ドコモから発売されたモバイルWi-Fiルータでは、HW-01Fが5GHz帯のWi-Fiをサポートしていたものの、IEEE 802.11acには非対応となっていたため、同規格に対応するモバイルWi-Fiルータは今回発表された両モデルが初めてとなる。
Wi-Fi側で5GHz帯が利用可能となることで、2.4GHz帯を利用した際よりも通信がより高速に行えるようになるのは、モバイルネットワーク側の通信速度アップと比べれば地味ではあるけれど嬉しいところ。
■端末サイズは共に大型化/バッテリ容量や重量が前モデル比で増加
L-01GおよびHW-02Gは、バッテリサイズや重量が前モデルと比較して増加している。例えばバッテリ容量は
L-02F 3,600mAh ⇒ L-01G 4,880mAh
HW-01F 1,780mAh ⇒ HW-02G 2,400mAh
と、両モデル共にバッテリ容量が約35%アップしている。
当然ながら、バッテリ容量が大きくサイズが大きくなることで重量も増しており、L-01Gでは約195g、HW-02Gでは約156gと、スマートフォンを1台持つのと変わらない(かそれ以上)の重さになってしまっている。
特に、HW-01Fは前モデルが比較的コンパクトかつ軽量なモバイルWi-Fiルータであっただけに、LGとHuaweiの両方が揃って大型化してしまうのは残念に思う。
続いて、端末ごとの特長と考察。
L-01G:国際ローミングはTD-LTEにも対応/クレードルは非対応に
LG製の『L-01G』は、前モデルのL-02Fと同様に『バッテリが大容量で連続通信時間が長い』という方向性のモバイルWi-Fiルータで、4,880mAhのバッテリはドコモのモバイルWi-Fiルータ史上最大容量。
前モデルでは対応していたクレードルとの連携には非対応となってしまったものの、Wi-Fi側がIEEE802.11acに対応している他、TD-LTEの2600MHz帯(Band 38)にも対応しており、国際ローミングでは中国の一部エリアなどでTD-LTEが利用可能。
L-02FおよびHW-01Fなど、LTE国際ローミングに対応しているドコモのモバイルWi-Fiルータは、SIMロックを解除(税別3,000円)して使うと、ドコモ以外のSIMカードを入れてもLTE通信が利用可能となるため、L-01GのTD-LTEについてもSIMロックを解除して使えば、ドコモ以外のSIMカードを入れてもTD-LTEの2600MHz帯は利用可能と思われる。
後述するHW-02GでGSMがサポートされなくなった事を含めて、国際ローミングで使うことが多い場合はHW-02GよりもL-01Gの方が使い勝手が良さそう。(L-01Gは引き続きGSMもサポートしている)

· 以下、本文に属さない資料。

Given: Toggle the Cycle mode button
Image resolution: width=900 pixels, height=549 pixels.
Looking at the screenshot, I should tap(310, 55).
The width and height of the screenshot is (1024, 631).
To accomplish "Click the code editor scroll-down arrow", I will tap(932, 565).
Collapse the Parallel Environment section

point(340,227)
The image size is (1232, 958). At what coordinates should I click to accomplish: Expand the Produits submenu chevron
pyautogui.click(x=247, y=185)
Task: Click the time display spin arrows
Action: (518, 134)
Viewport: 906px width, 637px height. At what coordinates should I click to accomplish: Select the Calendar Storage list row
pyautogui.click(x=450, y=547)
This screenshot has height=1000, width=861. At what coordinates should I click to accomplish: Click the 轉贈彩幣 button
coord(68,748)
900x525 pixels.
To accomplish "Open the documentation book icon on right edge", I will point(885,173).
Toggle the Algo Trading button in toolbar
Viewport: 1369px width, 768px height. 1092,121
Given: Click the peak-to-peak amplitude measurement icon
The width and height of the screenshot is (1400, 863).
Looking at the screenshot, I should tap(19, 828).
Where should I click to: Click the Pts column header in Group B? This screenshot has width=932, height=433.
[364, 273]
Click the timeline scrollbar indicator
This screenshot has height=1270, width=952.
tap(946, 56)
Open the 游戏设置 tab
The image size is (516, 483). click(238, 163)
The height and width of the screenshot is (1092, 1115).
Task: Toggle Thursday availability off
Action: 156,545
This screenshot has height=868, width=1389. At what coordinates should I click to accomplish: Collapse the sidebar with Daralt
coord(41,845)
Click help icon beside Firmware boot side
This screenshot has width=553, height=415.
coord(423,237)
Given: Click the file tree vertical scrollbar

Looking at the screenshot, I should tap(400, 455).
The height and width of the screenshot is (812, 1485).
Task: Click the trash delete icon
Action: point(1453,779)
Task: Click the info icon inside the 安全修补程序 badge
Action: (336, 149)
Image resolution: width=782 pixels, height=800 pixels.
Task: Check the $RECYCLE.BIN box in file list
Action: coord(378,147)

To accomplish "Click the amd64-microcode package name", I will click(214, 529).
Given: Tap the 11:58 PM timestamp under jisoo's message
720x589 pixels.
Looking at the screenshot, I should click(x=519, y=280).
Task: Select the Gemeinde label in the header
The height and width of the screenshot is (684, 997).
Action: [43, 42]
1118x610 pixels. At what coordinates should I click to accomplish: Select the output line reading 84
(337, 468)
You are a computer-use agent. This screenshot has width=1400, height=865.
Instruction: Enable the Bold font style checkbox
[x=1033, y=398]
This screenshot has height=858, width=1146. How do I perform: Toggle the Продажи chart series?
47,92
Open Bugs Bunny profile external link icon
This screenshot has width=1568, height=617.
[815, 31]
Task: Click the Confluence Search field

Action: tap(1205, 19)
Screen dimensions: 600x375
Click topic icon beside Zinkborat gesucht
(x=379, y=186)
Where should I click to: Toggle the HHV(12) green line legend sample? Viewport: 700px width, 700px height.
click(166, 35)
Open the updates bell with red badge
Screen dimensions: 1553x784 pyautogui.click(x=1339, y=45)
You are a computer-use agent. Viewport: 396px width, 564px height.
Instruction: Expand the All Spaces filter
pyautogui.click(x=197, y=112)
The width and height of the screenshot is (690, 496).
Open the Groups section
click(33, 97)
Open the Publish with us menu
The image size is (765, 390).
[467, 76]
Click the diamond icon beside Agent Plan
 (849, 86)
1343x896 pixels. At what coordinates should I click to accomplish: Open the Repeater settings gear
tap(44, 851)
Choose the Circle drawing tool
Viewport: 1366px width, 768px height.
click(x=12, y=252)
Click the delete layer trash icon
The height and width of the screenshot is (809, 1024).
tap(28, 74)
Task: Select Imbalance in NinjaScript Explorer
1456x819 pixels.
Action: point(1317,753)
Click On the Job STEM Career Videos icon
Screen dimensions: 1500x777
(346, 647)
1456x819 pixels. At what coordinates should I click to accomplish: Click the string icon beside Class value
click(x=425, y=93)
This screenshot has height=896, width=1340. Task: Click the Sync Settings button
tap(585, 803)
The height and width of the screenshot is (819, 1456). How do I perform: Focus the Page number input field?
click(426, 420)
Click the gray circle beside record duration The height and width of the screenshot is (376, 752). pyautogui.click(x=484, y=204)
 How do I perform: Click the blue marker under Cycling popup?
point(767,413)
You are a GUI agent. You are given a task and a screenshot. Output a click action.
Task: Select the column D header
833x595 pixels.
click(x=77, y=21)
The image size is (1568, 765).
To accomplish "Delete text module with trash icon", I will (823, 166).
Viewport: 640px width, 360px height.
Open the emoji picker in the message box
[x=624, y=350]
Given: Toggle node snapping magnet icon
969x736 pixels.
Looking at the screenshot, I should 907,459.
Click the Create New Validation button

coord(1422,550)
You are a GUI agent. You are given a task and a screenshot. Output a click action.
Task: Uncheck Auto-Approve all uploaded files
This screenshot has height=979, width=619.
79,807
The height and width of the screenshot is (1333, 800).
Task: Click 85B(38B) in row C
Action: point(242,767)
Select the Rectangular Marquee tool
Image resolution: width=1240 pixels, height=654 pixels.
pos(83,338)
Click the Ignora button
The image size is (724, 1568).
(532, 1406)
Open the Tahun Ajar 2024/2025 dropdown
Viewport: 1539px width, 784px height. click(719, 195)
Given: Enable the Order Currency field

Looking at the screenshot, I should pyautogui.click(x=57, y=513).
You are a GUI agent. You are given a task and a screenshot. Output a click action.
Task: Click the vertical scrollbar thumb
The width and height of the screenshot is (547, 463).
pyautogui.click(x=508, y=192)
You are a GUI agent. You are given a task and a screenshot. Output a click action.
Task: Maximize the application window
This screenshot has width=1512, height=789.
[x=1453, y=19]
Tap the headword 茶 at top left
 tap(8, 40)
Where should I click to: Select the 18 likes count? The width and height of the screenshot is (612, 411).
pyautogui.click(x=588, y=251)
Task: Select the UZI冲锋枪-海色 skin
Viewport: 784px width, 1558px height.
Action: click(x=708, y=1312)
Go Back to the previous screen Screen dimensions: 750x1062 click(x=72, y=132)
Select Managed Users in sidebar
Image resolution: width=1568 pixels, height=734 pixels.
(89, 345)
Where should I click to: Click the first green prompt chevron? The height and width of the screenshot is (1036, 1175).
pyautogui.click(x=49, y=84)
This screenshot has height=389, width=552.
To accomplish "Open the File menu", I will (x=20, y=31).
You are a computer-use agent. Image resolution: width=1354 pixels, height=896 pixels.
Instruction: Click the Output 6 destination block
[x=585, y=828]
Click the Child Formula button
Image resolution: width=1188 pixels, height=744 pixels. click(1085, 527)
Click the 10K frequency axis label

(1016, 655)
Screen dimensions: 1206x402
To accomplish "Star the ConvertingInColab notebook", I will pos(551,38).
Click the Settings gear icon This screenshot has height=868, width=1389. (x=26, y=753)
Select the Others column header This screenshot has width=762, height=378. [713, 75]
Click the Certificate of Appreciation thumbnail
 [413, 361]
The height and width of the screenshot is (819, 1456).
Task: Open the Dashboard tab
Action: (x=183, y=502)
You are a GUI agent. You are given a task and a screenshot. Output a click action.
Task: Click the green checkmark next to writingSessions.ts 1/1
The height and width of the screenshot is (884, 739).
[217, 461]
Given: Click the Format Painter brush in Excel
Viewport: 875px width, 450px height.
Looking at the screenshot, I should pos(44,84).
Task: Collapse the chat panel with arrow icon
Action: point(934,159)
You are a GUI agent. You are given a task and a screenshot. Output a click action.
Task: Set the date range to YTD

HW-02G:クレードル連携やBluetooth利用のリモート起動に対応
HW-02Gは、前述の通りキャリアアグリゲーションやWi-Fi側のIEEE802.11ac対応による高速化でベースのスペックアップが図られている上に、クレードル連携やBluetoothを利用したリモート起動(スリープからの復帰)など、付加機能が強化されている。
ただし、クレードル連携時はクレードル側のWi-Fiが有効となり、HW-02Gが対応する5GHz帯のWi-Fiは無効になる。クレードル接続は接続台数が20台に拡張されるほか、Wi-Fi側の出力もHW-02G本体よりも強くなるというメリットがあるものの、サポートしているのが2.4GHz帯のみとなるのは少々残念なところ。
L-01Gでは未定となっている連続通信時間は、LTEのCategory 4接続時(非CA)で8.3時間となっており、前モデルにあたるHW-01Fの約7時間と比べると、約20%連続通信時間が延長している。(なお、CA環境では約7時間となる見込み)
HW-02Gが対応する機能でユニークなのはBluetoothを利用したリモート起動(スリープ状態からの復帰)で、Huaweiの専用アプリを使うことでHW-02Gをスリープ状態からリモート復帰することができる。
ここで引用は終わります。